St. County School District board member Patrick Canan said he was all in favor of the measure.
“I believe children should be active, that school officials should promote activity and exercise and that [kids] do deserve a break in the day,” Canan said.
While Sweeny says she was not against the policy, she was a bit apprehensive of how it would be implemented.
“There’s no minutes added into the day, so something will have to change in how we structure the school day,” Sweeny said.
Currently, elementary principals in St. Johns County schools have discretion about how many blocks, if any, of recess they provide students.
The 650 charter schools that serve more than 250,000 students are exempt from the recess requirement.
What was adopted by the Florida Legislature on the issue of charter schools reads as an incentive for extension of those independent facilities.
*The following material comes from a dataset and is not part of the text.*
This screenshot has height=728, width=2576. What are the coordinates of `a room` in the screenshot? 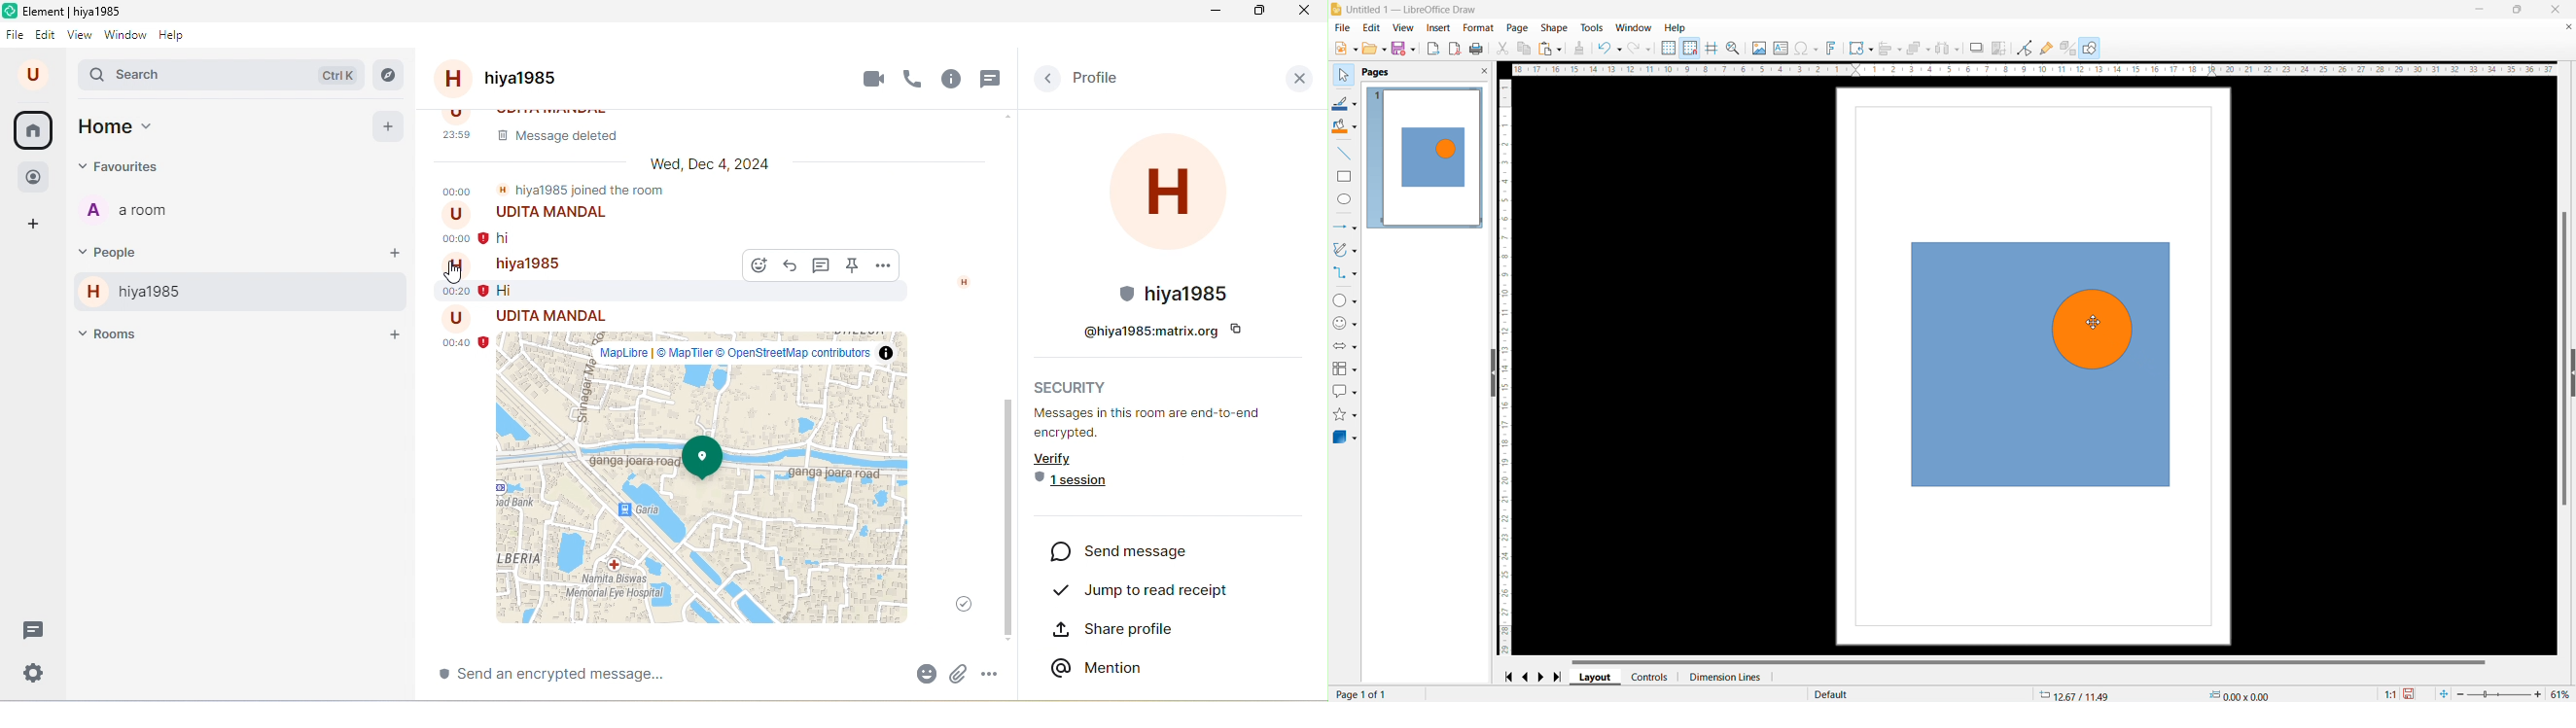 It's located at (137, 212).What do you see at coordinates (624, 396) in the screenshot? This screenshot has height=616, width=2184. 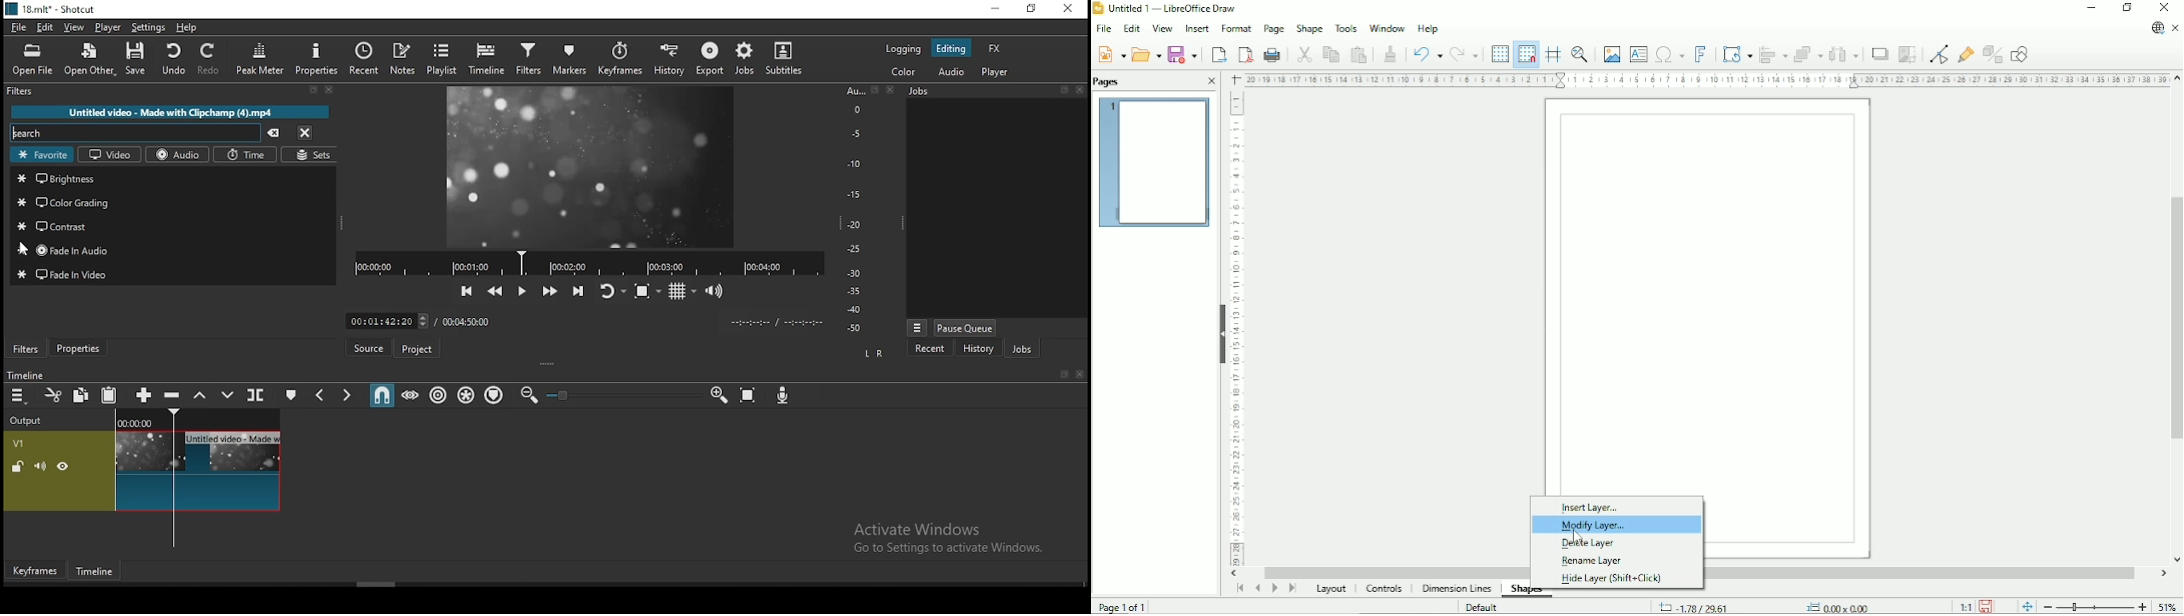 I see `Zoom Slider` at bounding box center [624, 396].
The “Schools of Hope” initiative provides a $140 million pot to help under-performing public schools potentially boost their effectiveness by transitioning to new, privately managed charters.
While St. Johns County currently does not operate any charter schools, Sweeny is worried that with taxpayer funds being diverted to the new schools — be they anywhere in the state — “that will certainly take dollars away from our capital budget.”
For a district under rapid growth — including two new schools under construction in the Nocatee and Aberdeen areas — that, Sweeny said, is concerning.
Colleges and universities
William Abare, president of Flagler College who follows legislative issues closely, said he believed higher education institutions, on the whole, “fared very well” in the 2017-18 state education bill.
He pointed to increased support for several new or existing grant programs that provide financial aid to higher education students, including an increase to the EASE (formerly called the Florida Resident Access Grant) program; the Bright Futures grant; and the Florida Student Assistance Grant.